▶ **TASK DETAILS**:
An exact copy of the lines from the one containing "Where should I click to: Click the P2P下载限制" to the end of the records below is required, and nothing else.

::::::::

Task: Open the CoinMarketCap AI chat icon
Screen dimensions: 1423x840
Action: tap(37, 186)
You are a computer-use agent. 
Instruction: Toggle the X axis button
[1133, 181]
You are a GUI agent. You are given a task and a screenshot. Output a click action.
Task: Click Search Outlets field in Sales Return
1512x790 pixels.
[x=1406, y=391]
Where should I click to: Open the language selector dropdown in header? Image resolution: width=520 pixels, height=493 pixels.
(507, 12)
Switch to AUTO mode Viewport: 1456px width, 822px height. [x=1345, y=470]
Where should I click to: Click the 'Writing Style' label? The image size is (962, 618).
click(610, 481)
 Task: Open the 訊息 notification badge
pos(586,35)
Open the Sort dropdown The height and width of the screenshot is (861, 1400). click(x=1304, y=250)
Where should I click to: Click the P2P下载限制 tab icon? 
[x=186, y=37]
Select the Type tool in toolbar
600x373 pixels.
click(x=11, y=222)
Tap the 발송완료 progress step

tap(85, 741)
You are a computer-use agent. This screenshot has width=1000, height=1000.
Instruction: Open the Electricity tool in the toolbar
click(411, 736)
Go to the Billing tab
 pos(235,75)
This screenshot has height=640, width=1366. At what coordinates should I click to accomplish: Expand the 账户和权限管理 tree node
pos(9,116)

::::::::

▶ **OUTPUT FOR THIS EXERCISE**:
Where should I click to: Click the P2P下载限制 tab icon? 
[x=186, y=37]
Select the Type tool in toolbar
600x373 pixels.
click(x=11, y=222)
Tap the 발송완료 progress step

tap(85, 741)
You are a computer-use agent. This screenshot has width=1000, height=1000.
Instruction: Open the Electricity tool in the toolbar
click(411, 736)
Go to the Billing tab
 pos(235,75)
This screenshot has height=640, width=1366. At what coordinates should I click to accomplish: Expand the 账户和权限管理 tree node
pos(9,116)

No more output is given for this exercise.